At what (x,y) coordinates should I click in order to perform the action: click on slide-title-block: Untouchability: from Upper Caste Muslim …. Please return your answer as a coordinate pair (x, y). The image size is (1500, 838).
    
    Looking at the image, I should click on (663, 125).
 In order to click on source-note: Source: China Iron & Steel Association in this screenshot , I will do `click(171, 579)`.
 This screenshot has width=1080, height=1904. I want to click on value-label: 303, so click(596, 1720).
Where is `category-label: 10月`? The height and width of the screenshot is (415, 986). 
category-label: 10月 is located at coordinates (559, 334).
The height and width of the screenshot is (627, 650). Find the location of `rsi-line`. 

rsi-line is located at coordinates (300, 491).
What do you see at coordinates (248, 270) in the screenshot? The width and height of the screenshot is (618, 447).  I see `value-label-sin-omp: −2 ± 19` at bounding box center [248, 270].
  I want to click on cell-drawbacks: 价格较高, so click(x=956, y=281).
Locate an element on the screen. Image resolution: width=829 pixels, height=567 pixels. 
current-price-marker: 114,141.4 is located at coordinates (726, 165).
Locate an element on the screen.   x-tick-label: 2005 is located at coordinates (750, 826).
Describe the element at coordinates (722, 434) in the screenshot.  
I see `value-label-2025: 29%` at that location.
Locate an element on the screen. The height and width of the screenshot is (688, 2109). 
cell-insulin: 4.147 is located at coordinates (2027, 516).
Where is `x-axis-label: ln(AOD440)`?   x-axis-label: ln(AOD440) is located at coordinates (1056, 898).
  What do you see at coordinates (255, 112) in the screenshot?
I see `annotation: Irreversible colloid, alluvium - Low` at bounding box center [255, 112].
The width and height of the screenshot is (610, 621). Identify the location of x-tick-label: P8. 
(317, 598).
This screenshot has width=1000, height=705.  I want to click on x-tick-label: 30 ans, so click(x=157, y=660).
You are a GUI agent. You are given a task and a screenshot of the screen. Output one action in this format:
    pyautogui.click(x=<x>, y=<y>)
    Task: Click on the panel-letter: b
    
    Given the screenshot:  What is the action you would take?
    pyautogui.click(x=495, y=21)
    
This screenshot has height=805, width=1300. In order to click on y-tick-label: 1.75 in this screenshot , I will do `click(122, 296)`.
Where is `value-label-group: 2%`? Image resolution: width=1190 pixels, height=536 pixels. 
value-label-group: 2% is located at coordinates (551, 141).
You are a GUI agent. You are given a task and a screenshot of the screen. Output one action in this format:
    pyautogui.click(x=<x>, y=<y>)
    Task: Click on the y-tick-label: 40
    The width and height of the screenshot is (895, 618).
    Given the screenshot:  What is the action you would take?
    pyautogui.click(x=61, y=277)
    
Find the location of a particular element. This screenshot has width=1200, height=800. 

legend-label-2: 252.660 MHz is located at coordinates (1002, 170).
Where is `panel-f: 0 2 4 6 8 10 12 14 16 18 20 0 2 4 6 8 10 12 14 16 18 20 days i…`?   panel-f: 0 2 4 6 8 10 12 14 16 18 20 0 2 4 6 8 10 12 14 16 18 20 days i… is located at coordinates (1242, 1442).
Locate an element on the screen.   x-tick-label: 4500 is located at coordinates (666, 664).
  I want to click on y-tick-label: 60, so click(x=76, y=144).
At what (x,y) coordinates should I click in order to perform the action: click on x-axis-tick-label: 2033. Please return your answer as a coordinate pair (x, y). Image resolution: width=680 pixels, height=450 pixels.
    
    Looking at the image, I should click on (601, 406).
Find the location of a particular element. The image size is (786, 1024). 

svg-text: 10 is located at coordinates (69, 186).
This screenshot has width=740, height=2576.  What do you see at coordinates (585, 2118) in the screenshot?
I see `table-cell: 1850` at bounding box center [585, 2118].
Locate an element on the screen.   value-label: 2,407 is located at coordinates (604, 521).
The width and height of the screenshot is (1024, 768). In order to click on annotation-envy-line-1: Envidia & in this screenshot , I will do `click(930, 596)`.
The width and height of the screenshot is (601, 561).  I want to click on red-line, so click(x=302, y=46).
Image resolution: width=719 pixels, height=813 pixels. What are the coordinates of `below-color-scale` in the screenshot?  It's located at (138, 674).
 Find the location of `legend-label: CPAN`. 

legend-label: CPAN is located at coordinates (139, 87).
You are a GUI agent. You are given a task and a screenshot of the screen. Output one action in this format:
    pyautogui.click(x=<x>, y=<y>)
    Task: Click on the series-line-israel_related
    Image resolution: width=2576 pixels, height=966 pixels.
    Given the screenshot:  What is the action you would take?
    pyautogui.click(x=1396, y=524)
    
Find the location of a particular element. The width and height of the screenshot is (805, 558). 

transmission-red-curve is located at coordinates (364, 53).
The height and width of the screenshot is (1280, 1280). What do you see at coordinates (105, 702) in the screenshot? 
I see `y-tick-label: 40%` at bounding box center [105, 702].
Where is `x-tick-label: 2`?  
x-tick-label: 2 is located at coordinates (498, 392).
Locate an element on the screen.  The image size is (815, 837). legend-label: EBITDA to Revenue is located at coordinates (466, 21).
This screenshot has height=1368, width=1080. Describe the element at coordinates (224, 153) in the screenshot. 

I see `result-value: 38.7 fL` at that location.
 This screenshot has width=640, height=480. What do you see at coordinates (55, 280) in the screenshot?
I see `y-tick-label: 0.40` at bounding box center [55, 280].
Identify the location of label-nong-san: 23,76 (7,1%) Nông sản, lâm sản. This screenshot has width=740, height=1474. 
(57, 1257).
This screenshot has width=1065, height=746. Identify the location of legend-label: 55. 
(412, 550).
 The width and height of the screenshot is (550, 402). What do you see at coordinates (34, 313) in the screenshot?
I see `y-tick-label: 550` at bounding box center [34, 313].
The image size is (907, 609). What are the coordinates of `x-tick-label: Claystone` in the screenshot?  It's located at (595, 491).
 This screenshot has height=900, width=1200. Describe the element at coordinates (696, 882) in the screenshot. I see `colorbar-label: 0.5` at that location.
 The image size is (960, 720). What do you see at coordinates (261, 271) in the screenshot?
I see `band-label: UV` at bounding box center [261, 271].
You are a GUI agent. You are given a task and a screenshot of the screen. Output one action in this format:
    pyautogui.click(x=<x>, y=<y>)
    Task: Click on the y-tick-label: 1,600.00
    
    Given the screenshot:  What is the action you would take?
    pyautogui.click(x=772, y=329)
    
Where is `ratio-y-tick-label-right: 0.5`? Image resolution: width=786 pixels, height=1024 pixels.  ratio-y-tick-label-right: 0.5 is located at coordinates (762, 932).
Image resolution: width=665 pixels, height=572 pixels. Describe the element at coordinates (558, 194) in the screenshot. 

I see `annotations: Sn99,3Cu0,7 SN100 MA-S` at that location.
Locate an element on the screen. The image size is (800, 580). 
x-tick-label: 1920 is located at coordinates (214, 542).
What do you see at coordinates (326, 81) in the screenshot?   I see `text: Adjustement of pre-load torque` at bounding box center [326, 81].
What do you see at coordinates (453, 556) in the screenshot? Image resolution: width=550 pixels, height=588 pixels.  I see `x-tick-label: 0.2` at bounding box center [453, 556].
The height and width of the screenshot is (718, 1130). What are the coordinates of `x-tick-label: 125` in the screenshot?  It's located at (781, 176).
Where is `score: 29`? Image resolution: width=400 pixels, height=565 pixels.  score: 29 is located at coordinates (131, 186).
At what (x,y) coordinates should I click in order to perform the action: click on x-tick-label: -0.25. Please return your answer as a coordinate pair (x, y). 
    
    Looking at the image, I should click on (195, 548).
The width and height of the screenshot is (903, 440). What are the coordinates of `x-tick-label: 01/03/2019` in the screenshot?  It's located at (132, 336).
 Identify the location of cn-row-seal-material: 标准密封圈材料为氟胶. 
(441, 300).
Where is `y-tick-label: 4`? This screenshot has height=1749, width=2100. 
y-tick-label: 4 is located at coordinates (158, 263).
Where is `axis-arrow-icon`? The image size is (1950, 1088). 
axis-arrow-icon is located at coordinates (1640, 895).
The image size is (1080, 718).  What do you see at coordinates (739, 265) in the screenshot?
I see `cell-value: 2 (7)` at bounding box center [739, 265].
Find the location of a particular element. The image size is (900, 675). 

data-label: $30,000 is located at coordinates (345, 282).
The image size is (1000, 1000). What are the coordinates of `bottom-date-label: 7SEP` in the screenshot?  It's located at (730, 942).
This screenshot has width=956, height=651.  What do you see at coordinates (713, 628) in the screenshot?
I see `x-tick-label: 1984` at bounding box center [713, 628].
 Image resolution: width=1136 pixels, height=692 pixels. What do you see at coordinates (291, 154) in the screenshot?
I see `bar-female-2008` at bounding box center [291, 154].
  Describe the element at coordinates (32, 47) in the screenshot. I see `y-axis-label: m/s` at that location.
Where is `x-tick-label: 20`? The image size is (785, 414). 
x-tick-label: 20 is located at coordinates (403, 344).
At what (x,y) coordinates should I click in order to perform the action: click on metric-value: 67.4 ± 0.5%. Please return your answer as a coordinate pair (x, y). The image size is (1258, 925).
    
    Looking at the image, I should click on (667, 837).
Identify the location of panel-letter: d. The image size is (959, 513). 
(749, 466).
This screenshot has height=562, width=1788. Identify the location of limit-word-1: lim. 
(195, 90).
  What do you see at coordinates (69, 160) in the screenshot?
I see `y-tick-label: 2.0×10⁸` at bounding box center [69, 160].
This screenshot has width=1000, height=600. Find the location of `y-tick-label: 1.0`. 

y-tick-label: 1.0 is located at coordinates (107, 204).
☆ ☆ ☆ ☆
■ YOUR GOAL
Begin at the first line of the items above and stop after the line containing "Looking at the image, I should click on (663, 125).", including that line. Lay out those lines as a numbered list, omitting any blank lines.

■ RESPONSE
1. At what (x,y) coordinates should I click in order to perform the action: click on slide-title-block: Untouchability: from Upper Caste Muslim …. Please return your answer as a coordinate pair (x, y). The image size is (1500, 838).
2.     Looking at the image, I should click on (663, 125).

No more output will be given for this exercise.